If you break your neck in seven places, have a subdural haematoma and suffer two lower back fractures, staying alive is the first miracle. Not being permanently paralysed is the second, and getting yourself back to an active lifestyle is the third. But getting back to a stage where you can safely play as a professional goalkeeper? That’s a whole different ball game.
That’s been the challenge for former Liverpool star Rylee Foster, after she was hurled through the windscreen in a car crash on an icy road in Finland on October 16, 2021 and was unable to move. When the Canadian shot-stopper first spoke to Telegraph Sport four months after the accident, she wore a halo fixation device, screwed into her skull in four places, to keep her neck still. And yet she passionately stated her desire to get back in goal again.
On Sunday, remarkably, her comeback was complete, as she made her debut for her new club, Wellington Phoenix of New Zealand, who compete in Australia’s A-League. The game ended in a 1-0 defeat against Melbourne City but for Foster, her family and the medical experts at Liverpool’s Walton Centre, to name but a few, this was a major victory.
Speaking exclusively to Telegraph Sport in the run-up to her first competitive appearance since saving a spot-kick for Liverpool in penalty shootout victory over Aston Villa three days before the crash, Foster - who also suffered a broken cheekbone, misaligned jaw and a partially-torn MCL in her knee during that horrific accident - says it took “an army” of people to get her fit.

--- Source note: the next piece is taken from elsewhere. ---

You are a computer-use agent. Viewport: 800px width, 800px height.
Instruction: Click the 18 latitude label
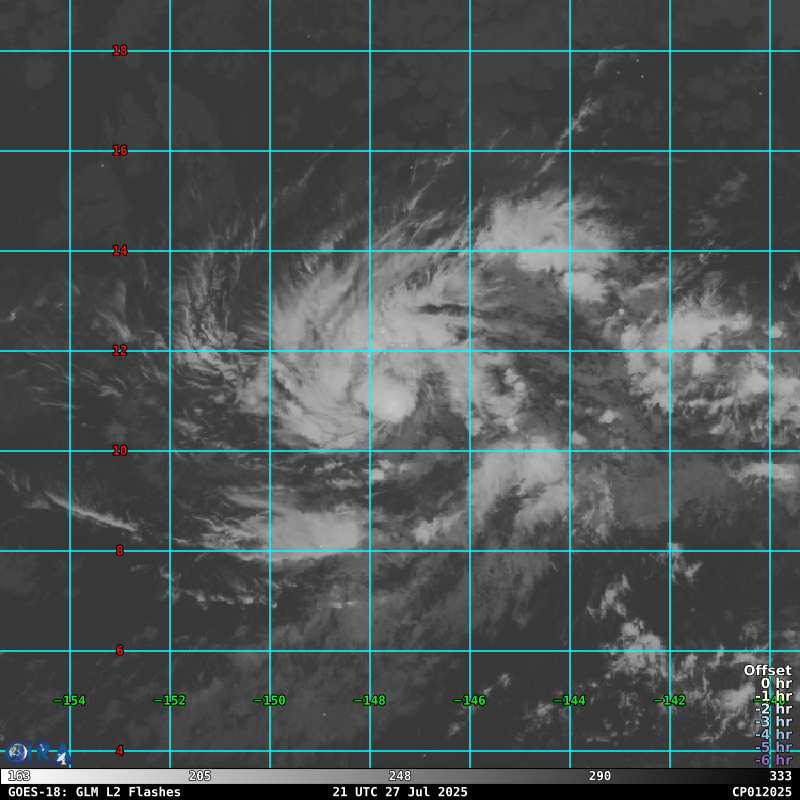pyautogui.click(x=120, y=51)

“There was always a lingering belief and feeling that I would get back, but I won’t hide from the fact that there was also a lot of doubt from my end, and there were times when I thought I wasn’t going to be able to do it. The journey itself was up and down all the time,” Foster says. “But there was this burning desire inside me to get back on the pitch and redeem myself, and prove everyone wrong.
“That’s just the stubborn side of me. But now that I’m able to stand up tall and say ‘I did it’, it feels really powerful. It brings a lot of pride to myself, my family and to the support staff I had around me.”
After leaving Helsinki hospital, Foster’s sister Mackie moved in with her for six months to help her get through everyday tasks from eating, to getting dressed and washing.
The 25-year-old, who received her first senior call-up for Canada in 2021, said: “I owe my family my life, I’m forever in their debt. And Liverpool Football Club really helped me, providing the necessities and getting me on my feet again, getting me involved in the club and the community side so I wasn’t just sitting on the sides. They were great.
“The Walton Centre did an amazing job of fixing me - I’m so thankful. And I have a psychologist, Mark, a legend, who helped keep my mentality stable. When adversity strikes in the rehab journey, things get really hard and you start to doubt yourself and doubt the process. Patience is the best word for it, for the hardest side: The mental side.
“You know the body is going to respond physically, I knew I was robust, and I could see the progress in my body, but mentally I felt as though I wasn’t overcoming the things as fast as my body was. Having to feel that and deal with that every day, I was in some very dark places and my thoughts were challenging to deal with, but I was very fortunate to have great surroundings.”
Once she had the all-clear to take off the halo fixation device last year, many people might have settled for getting back to normality, and diving around to make saves inevitably comes with extra risk for a neck-injury patient. But Foster says the “challenge of throwing my body around was too exciting,” adding: “I think it’s the thrill. It’s a lot of passion, adrenaline and it’s something I love to do.
“I remember sitting with my family and coming up with things I could do if I wasn’t going to be able to play football again, and I was coming up with the most unlikely sports, like ‘I’ll get into road cycling, because why not? I’ll start doing crazy tours’ just so I was challenged. But once I knew I could get back on the pitch, there’s nothing like goalkeeping. There’s nothing like throwing your body around. It’s the satisfaction of making a save and being the hero.”
On July 15, while on trial at Celtic, Foster’s doctors officially gave her the all-clear to play football again, a moment she describes as like “getting a golden ticket”, and now she feels the club that chose to give her a professional contract Down Under involved a bit of fate.
“It means the world to me, and to sign for the Phoenix, it’s really symbolic I think,” she said. “The ‘Phoenix’ alone says a lot about the story, being something that rose from ashes, so it’s a perfect fit. When the email first came through, my Mum was really honing in on the ‘Phoenix’ symbolism. I could tell it was meant to happen. And the Phoenix took me on as if I was a normal player again, which I’m very thankful for.”
Now a new chapter can begin for this strong-willed athlete from Ontario. She has had ‘You’ll Never Walk Alone’ tattooed on her arm for a decade and the slogan feels as apt as ever in her tale of recovery.